25º dia. Estou cheio de sede e de fome. (...) Tomei há pouco uns comprimidos, umas vitaminas, por isso tenho o estômago a saber a comprimidos...É bastante chato... (..) Quanto à costa de África, tenho tido apenas ilusões, ilusões!... Ilusões de terra!...

(noutro post mais à frente 29ª Dia - Passei  a noite todo encharcado...Mas, por fim, até adormeci, sonhei e acordei a falar ...supondo que tinha chegado a terra)


Algures no Golfo da Guiné, 14 de Novembro de 1975

Diário de Bordo  - 1 

Diário de Bordo - É manhã do dia 25 que viajo na minha canoa...De noite não dormi muito. Pois estive quase sempre acordado...O mar esteve bastante agitado, aliás, continua com uma ondulação muito forte e um vento dominante de sul-norte.. 

Eu acredito que agora vá ter a terra, uma vez que voltei a sentir os ventos dominantes... Aquela fase das trovoadas, dá-me a impressão que já deve estar ultrapassada...Não sei, mas deve de ter sido a fase de lua-cheia; o quarto-crescente é que me deu esses trabalhos todos. Por isso, vou pôr já imediatamente a vela a ver se adianto mais um bocado. Porque, realmente, a canoa assim já se desloca muito bem. Ela durante a noite deve ter sido muito arrastada...Vê-se que há muita calema!... Esta calema arrasta-a também . Arrasta-a, exatamente, com as correntes.


Olhando para o horizonte, não descortino ainda a terra, nem vejo a Ilha de Fernando Pó. Não vejo absolutamente quaisquer vestígios de terra. Mas tenho um pressentimento de que não devo estar  muito longe, até porque, o andamento que tem estado a ter, devido à força das vagas, é possível que não esteja muito longe de terra... Estou preocupado um bocadinho, porque a canoa continua a meter água pela carlinga, pois os pregos (onde encaixava a vara do mastro) atingiram o fundo. Por outro lado, notam-se algumas fraturas e podem realmente de um momento para o outro provocar roturas maiores...oxalá que não. Que isso não me aconteça... 

Diário de Bordo  - 2  Já é quase  meio-dia. Estou já a velejar com a vela grande. O mar tem estado ligeiramente ondulado. Corre uma certa brisa mas ainda é bastante fraca...Sinto-me muito cansado, cheio de sede, tenho pouca água e pouca comida!... A água que tenho, a maior parte é  água salgada, (misturada com a das chuvas) pois entretanto não choveu... e eu estou sem água.
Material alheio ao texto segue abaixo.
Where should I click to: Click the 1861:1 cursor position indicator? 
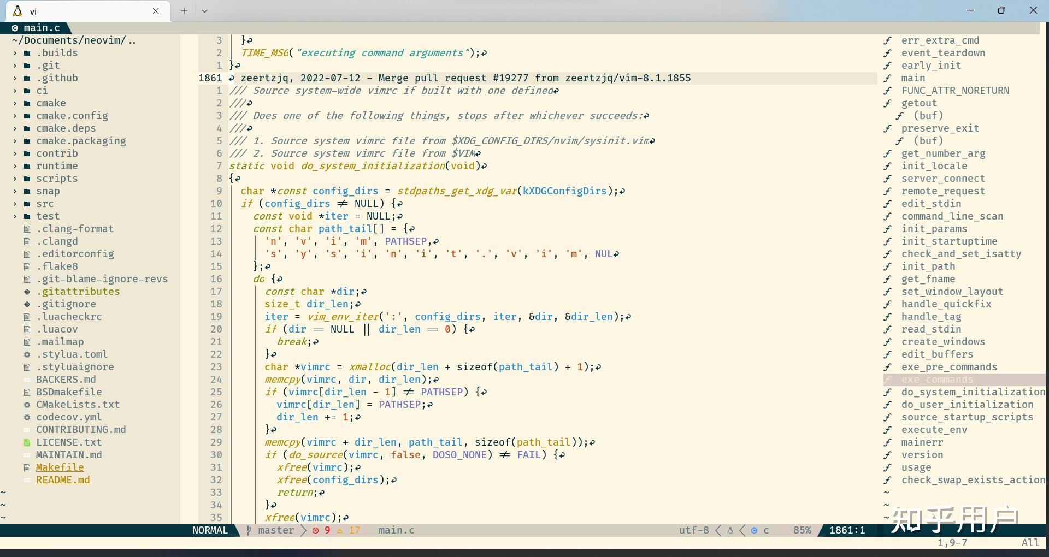[847, 530]
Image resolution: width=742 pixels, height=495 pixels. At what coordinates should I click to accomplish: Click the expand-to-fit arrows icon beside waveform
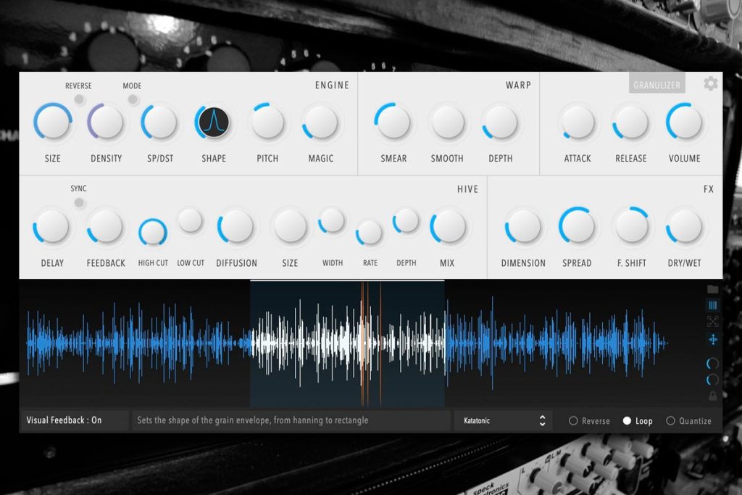tap(712, 322)
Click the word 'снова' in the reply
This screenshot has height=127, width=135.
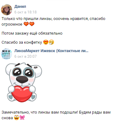pos(7,118)
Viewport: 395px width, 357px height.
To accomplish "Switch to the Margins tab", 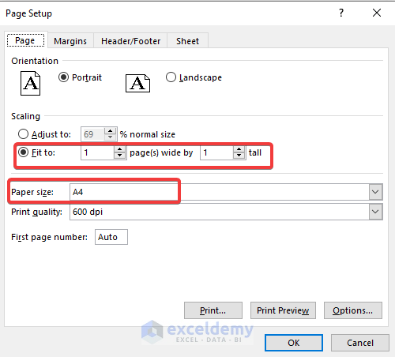I will point(70,41).
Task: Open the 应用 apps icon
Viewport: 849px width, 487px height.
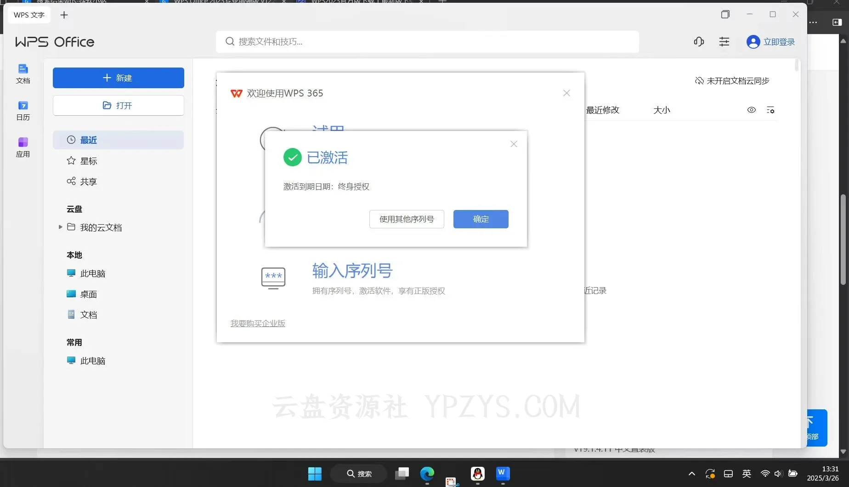Action: coord(23,147)
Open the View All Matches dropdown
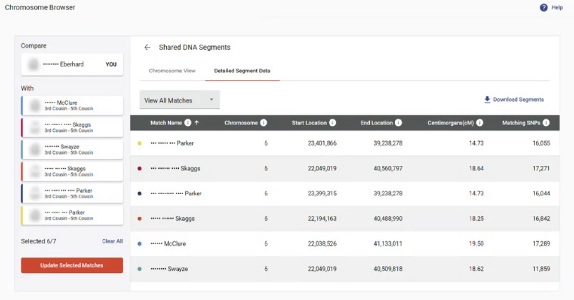574x300 pixels. pyautogui.click(x=179, y=100)
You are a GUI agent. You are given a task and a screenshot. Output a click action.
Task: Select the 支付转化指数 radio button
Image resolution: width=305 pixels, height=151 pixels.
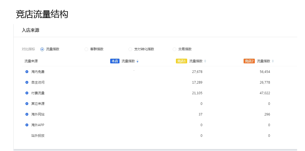click(130, 49)
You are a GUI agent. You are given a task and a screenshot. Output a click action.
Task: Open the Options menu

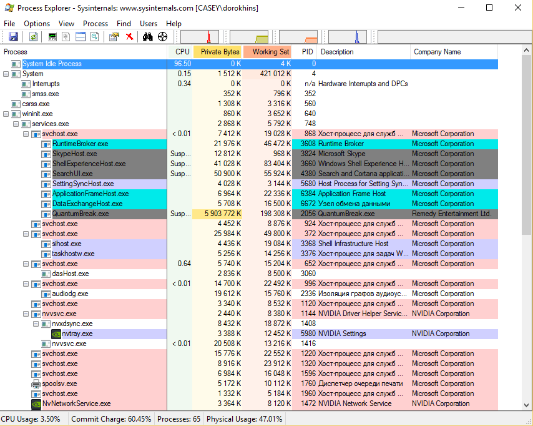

Está um calor de morrer !.. Transpiro por todos os poros.... Está realmente bastante calor. Bastante!... Apetecia-me agora um banho de água fresca , mas tal não é possível neste mar.

Na imagem ao lado, o meu baú (um caixote do lixo onde guardava o gravador, com que registava o meu diário de bordo) e  o remo improvisado, com um pau e alguns pedaços arrancados à pequena cobertura dos bordos, que tivera de construir devido à perda do remo da canoa, que o  tornado da primeira noite me  havia levado 


Diário de Bordo  - 3  São neste momento, cerca das duas da tarde do 25º dia. Estou cheio de sede e de fome. Não tenho praticamente água. A água que disponho, aí meio litro, é quase toda do mar. Os recursos alimentares estão reduzidos a 50 gramas de farinha, se tanto!... Enfim... Quanto às perspetivas da terra, não sei!... Vejo agora a água do mar mais clarinha...Está uma brisa agradável. O céu está praticamente descoberto, é o que posso adiantar neste momento.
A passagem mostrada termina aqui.